Derartige Veränderungen haben der Bewegung für Umweltgerechtigkeit eine neue globale Perspektive gegeben. Auf dieser Plattform kommen viele lokale Bewegungen mit globalen Netzwerken zusammen und geben den Menschen so mehr Möglichkeiten, ihre Anliegen zu äußern und gesellschaftlichen Wandel voranzutreiben.
Das ultimative Ziel der Umweltgerechtigkeit besteht darin, marginalisierte Gemeinschaften zu befähigen, Umweltentscheidungen zu treffen, die sich auf ihr Leben auswirken.
Die Auswirkungen des Klimawandels treten nicht isoliert auf, sondern sind eng mit gesellschaftlichen Strukturen und Wirtschaftssystemen verknüpft. Besonders die Verletzlichkeit von Gemeinschaften, die in Armut oder aufgrund ihrer Hautfarbe oder sozialen Ausgrenzung leben, wird durch die Auswirkungen des Klimawandels offenbar noch verstärkt und diese Gemeinschaften werden noch stärker an den Rand sozialer Konflikte gedrängt. Im globalen Süden beispielsweise leiden viele Gemeinschaften aufgrund von Konflikten um die ökologische Verteilung unter Umweltausbeutung, und die Stimmen dieser Gemeinschaften werden bei der Politikgestaltung und bei Diskussionen über Umweltschutz oft ignoriert. Handelt es sich hier um eine neue Form der Umweltgewalt?
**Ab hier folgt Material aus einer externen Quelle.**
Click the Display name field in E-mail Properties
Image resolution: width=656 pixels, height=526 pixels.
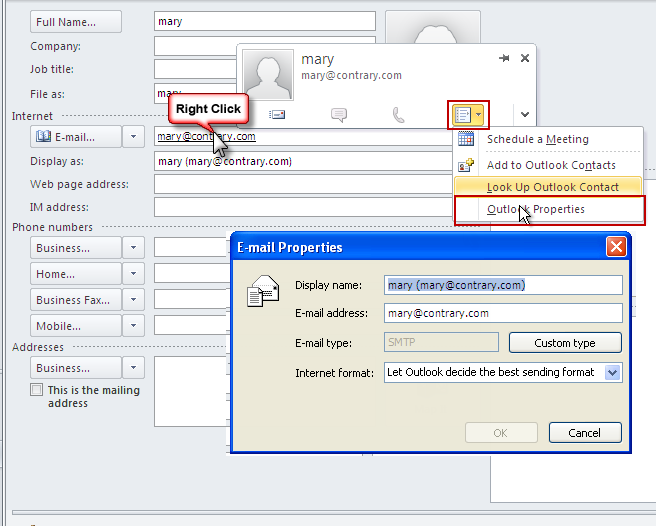coord(503,285)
Als Reaktion auf diese „chronische Gewalt“ ruft die Bewegung für Umweltgerechtigkeit die Gesellschaft weiterhin dazu auf, dieser unsichtbaren Bedrohung Aufmerksamkeit zu schenken, und verlangt von allen Beteiligten, sich aktiv an den entsprechenden Entscheidungen zu beteiligen. Was bei Umweltthemen heute im Vordergrund stehen muss, ist nicht nur der Schutz der physischen Umwelt, sondern auch die soziale Gerechtigkeit und die Menschenrechte, die oft übersehen werden.
Verfechter der ökologischen Gerechtigkeit sagen, dass die Herausforderung des Klimawandels eine stärkere Beachtung systemischer Ungleichheiten und der Art und Weise erfordert, wie diese bestimmte Gruppen anfälliger für Umweltkrisen machen. Ob die Stimmen dieser Gruppen angemessen in politische und gesellschaftliche Diskussionen einbezogen werden können, könnte der Schlüssel dafür sein, ob die Bewegung für Umweltgerechtigkeit in Zukunft echte Veränderungen bewirken kann.
Wie kann vor diesem Hintergrund die unsichtbare Gewalt des Klimawandels zu einem wichtigen Thema in sozialen Bewegungen werden? Wird es uns dazu veranlassen, die Beziehung zwischen wirtschaftlicher Entwicklung, sozialer Gerechtigkeit und Umweltschutz zu überdenken?